» WHAT THIS TASK INVOLVES
Your answer must be an exact repetition of every record.

» TASK INPUT
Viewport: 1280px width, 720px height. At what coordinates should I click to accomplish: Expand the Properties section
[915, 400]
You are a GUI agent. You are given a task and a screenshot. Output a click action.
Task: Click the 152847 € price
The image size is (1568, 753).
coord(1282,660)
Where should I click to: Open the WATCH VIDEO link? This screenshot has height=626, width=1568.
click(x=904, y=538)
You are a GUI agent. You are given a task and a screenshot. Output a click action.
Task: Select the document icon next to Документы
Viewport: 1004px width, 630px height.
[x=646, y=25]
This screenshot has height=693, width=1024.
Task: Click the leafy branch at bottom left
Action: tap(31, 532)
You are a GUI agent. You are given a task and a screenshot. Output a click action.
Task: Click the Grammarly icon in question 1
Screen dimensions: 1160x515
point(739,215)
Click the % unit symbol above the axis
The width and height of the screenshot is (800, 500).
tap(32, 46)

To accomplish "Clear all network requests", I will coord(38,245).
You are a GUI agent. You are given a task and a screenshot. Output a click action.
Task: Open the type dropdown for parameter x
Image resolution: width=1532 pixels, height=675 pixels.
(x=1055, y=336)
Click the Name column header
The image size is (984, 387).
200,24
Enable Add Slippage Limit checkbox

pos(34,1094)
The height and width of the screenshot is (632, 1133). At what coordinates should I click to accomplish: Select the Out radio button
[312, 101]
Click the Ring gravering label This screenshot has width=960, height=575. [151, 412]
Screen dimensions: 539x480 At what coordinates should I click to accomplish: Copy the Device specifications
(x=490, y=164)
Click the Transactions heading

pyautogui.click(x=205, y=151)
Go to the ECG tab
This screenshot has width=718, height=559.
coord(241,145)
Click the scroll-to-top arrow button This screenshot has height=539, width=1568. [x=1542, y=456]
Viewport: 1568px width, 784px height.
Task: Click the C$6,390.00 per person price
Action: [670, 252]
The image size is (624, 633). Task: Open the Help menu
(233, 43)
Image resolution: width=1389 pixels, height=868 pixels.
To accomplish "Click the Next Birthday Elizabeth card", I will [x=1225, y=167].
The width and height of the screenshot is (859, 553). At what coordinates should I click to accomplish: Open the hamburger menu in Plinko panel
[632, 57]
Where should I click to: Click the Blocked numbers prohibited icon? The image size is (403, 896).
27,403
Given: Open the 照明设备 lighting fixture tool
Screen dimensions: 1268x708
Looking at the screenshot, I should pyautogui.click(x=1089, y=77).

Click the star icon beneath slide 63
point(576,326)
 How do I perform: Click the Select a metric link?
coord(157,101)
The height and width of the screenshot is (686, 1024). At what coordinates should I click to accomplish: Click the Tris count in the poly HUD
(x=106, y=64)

» WRITTEN RESPONSE
Viewport: 1280px width, 720px height. At what coordinates should I click to accomplish: Expand the Properties section
[915, 400]
You are a GUI agent. You are given a task and a screenshot. Output a click action.
Task: Click the 152847 € price
The image size is (1568, 753).
coord(1282,660)
Where should I click to: Open the WATCH VIDEO link? This screenshot has height=626, width=1568.
click(x=904, y=538)
You are a GUI agent. You are given a task and a screenshot. Output a click action.
Task: Select the document icon next to Документы
Viewport: 1004px width, 630px height.
[x=646, y=25]
This screenshot has height=693, width=1024.
Task: Click the leafy branch at bottom left
Action: tap(31, 532)
You are a GUI agent. You are given a task and a screenshot. Output a click action.
Task: Click the Grammarly icon in question 1
Screen dimensions: 1160x515
point(739,215)
Click the % unit symbol above the axis
The width and height of the screenshot is (800, 500).
tap(32, 46)

To accomplish "Clear all network requests", I will coord(38,245).
You are a GUI agent. You are given a task and a screenshot. Output a click action.
Task: Open the type dropdown for parameter x
Image resolution: width=1532 pixels, height=675 pixels.
(x=1055, y=336)
Click the Name column header
The image size is (984, 387).
200,24
Enable Add Slippage Limit checkbox

pos(34,1094)
The height and width of the screenshot is (632, 1133). At what coordinates should I click to accomplish: Select the Out radio button
[312, 101]
Click the Ring gravering label This screenshot has width=960, height=575. [151, 412]
Screen dimensions: 539x480 At what coordinates should I click to accomplish: Copy the Device specifications
(x=490, y=164)
Click the Transactions heading

pyautogui.click(x=205, y=151)
Go to the ECG tab
This screenshot has width=718, height=559.
coord(241,145)
Click the scroll-to-top arrow button This screenshot has height=539, width=1568. [x=1542, y=456]
Viewport: 1568px width, 784px height.
Task: Click the C$6,390.00 per person price
Action: [670, 252]
The image size is (624, 633). Task: Open the Help menu
(233, 43)
Image resolution: width=1389 pixels, height=868 pixels.
To accomplish "Click the Next Birthday Elizabeth card", I will [x=1225, y=167].
The width and height of the screenshot is (859, 553). At what coordinates should I click to accomplish: Open the hamburger menu in Plinko panel
[632, 57]
Where should I click to: Click the Blocked numbers prohibited icon? The image size is (403, 896).
27,403
Given: Open the 照明设备 lighting fixture tool
Screen dimensions: 1268x708
Looking at the screenshot, I should pyautogui.click(x=1089, y=77).

Click the star icon beneath slide 63
point(576,326)
 How do I perform: Click the Select a metric link?
coord(157,101)
The height and width of the screenshot is (686, 1024). At what coordinates should I click to accomplish: Click the Tris count in the poly HUD
(x=106, y=64)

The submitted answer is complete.